The request
Copy out each of the lines below word for word, with no changes.

The input
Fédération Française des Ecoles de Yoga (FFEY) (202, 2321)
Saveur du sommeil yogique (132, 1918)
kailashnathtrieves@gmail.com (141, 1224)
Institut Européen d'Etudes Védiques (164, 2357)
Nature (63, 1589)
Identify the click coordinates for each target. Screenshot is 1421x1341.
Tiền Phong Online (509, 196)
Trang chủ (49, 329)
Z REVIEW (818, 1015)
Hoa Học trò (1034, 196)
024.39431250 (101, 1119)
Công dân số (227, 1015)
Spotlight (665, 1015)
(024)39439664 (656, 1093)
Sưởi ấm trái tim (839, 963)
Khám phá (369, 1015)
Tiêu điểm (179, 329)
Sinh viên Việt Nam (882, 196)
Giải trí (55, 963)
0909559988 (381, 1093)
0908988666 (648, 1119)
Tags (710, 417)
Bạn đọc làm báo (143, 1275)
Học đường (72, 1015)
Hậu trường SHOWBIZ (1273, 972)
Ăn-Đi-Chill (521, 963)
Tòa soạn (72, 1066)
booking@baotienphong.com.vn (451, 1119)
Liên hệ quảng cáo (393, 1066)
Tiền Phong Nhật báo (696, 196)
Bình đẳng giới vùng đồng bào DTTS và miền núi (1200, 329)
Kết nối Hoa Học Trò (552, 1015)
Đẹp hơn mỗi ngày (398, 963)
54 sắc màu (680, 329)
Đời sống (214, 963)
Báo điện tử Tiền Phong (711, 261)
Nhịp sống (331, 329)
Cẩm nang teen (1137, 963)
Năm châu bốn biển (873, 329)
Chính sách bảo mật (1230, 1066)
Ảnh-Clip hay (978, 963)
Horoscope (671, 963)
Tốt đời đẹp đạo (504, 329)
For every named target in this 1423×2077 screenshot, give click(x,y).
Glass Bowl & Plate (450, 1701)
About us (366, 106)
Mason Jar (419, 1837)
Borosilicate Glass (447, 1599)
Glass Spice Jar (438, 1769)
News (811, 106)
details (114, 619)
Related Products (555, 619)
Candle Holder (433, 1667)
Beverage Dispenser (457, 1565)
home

The completed task
Fédération Française des Ecoles de Yoga (FFEY) (202, 2321)
Saveur du sommeil yogique (132, 1918)
kailashnathtrieves@gmail.com (141, 1224)
Institut Européen d'Etudes Védiques (164, 2357)
Nature (63, 1589)
Identify the click coordinates for each target. Screenshot is 1421x1341.
Tiền Phong Online (509, 196)
Trang chủ (49, 329)
Z REVIEW (818, 1015)
Hoa Học trò (1034, 196)
024.39431250 (101, 1119)
Công dân số (227, 1015)
Spotlight (665, 1015)
(024)39439664 (656, 1093)
Sưởi ấm trái tim (839, 963)
Khám phá (369, 1015)
Tiêu điểm (179, 329)
Sinh viên Việt Nam (882, 196)
Giải trí (55, 963)
0909559988 (381, 1093)
0908988666 (648, 1119)
Tags (710, 417)
Bạn đọc làm báo (143, 1275)
Học đường (72, 1015)
Hậu trường SHOWBIZ (1273, 972)
Ăn-Đi-Chill (521, 963)
Tòa soạn (72, 1066)
booking@baotienphong.com.vn (451, 1119)
Liên hệ quảng cáo (393, 1066)
Tiền Phong Nhật báo (696, 196)
Bình đẳng giới vùng đồng bào DTTS và miền núi (1200, 329)
Kết nối Hoa Học Trò (552, 1015)
Đẹp hơn mỗi ngày (398, 963)
54 sắc màu (680, 329)
Đời sống (214, 963)
Báo điện tử Tiền Phong (711, 261)
Nhịp sống (331, 329)
Cẩm nang teen (1137, 963)
Năm châu bốn biển (873, 329)
Chính sách bảo mật (1230, 1066)
Ảnh-Clip hay (978, 963)
Horoscope (671, 963)
Tốt đời đẹp đạo (504, 329)
For every named target in this 1423×2077 screenshot, give click(x,y).
Glass Bowl & Plate (450, 1701)
About us (366, 106)
Mason Jar (419, 1837)
Borosilicate Glass (447, 1599)
Glass Spice Jar (438, 1769)
News (811, 106)
details (114, 619)
Related Products (555, 619)
Candle Holder (433, 1667)
Beverage Dispenser (457, 1565)
home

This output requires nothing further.